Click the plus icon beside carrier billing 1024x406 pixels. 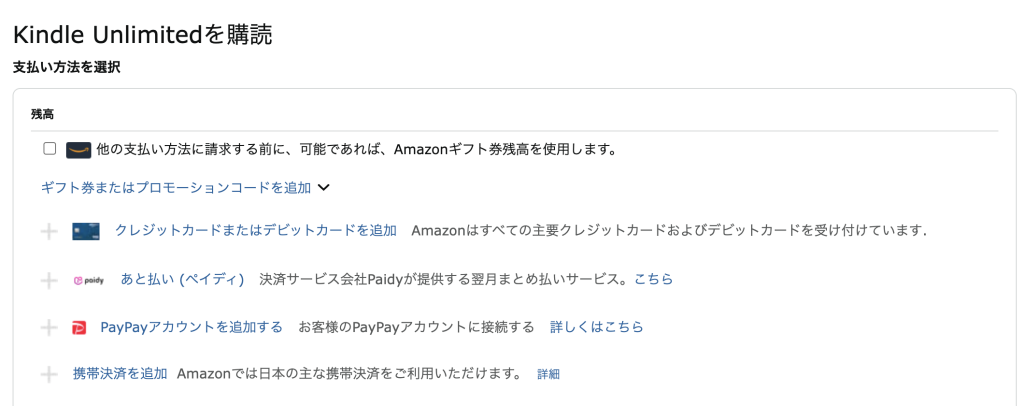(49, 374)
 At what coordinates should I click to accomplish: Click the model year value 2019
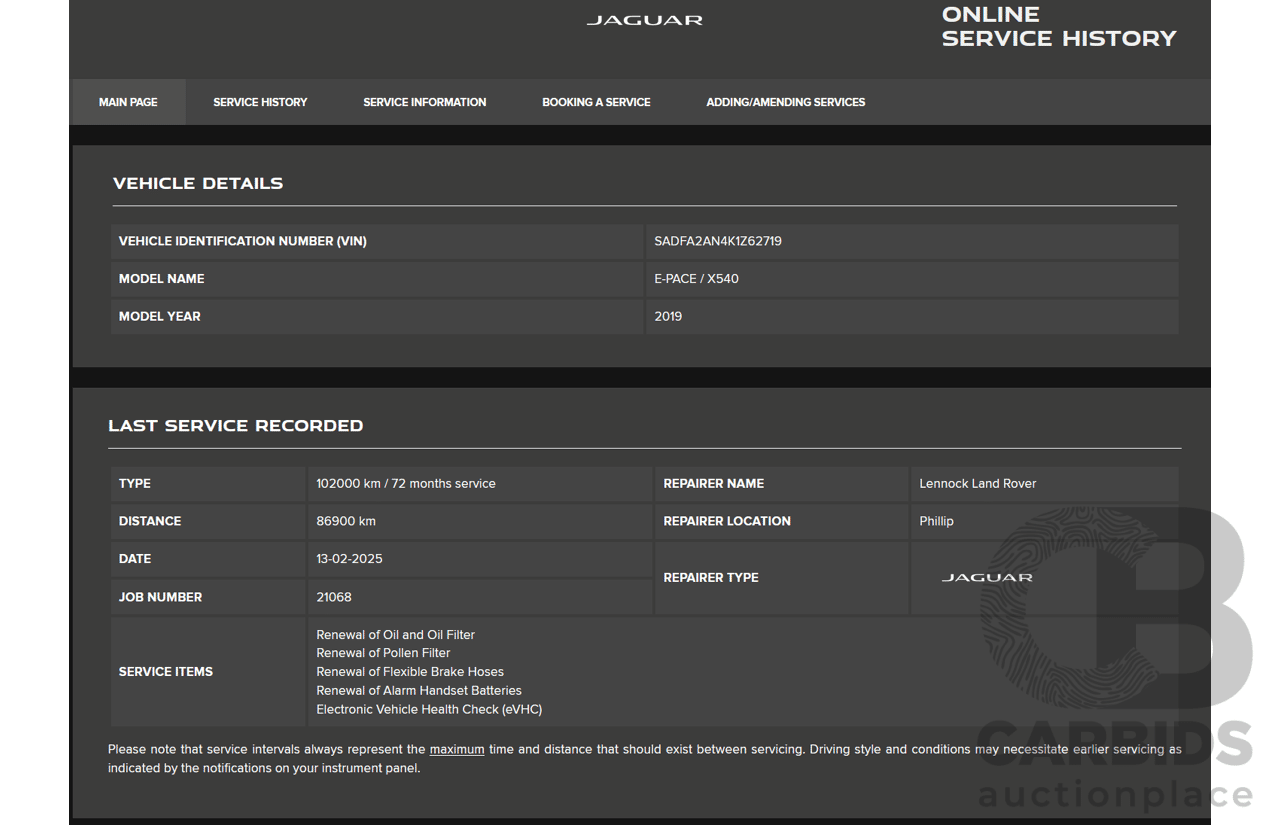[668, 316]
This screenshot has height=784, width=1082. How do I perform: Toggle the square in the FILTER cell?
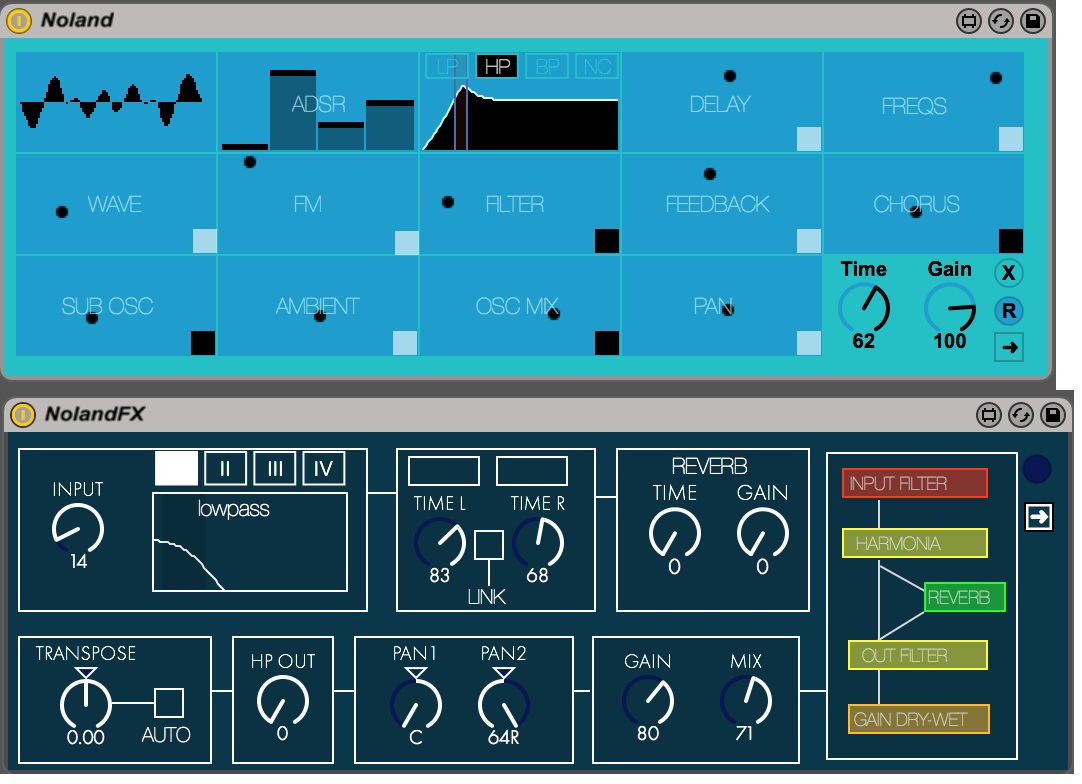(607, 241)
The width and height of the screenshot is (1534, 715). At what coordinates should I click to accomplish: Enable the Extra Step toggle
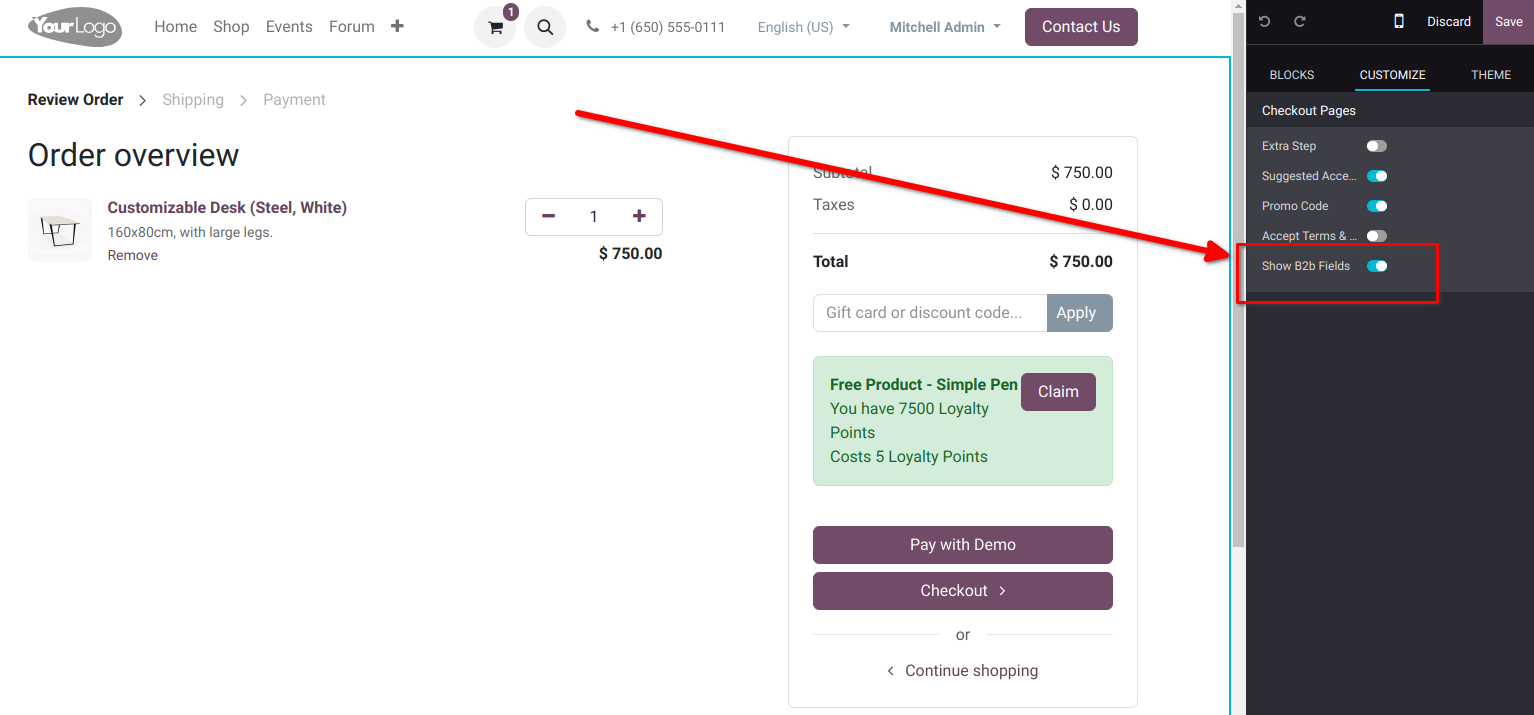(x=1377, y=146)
---
▶ **PROBLEM REQUIREMENTS**:
Your reply should consist only of the lines running from the line with "The width and" to the end of the entries, both included, copied exactly and without any pictures.

▶ **RESPONSE TO THE EXERCISE**:
The width and height of the screenshot is (1534, 715). At what coordinates should I click to accomplish: Enable the Extra Step toggle
(x=1377, y=146)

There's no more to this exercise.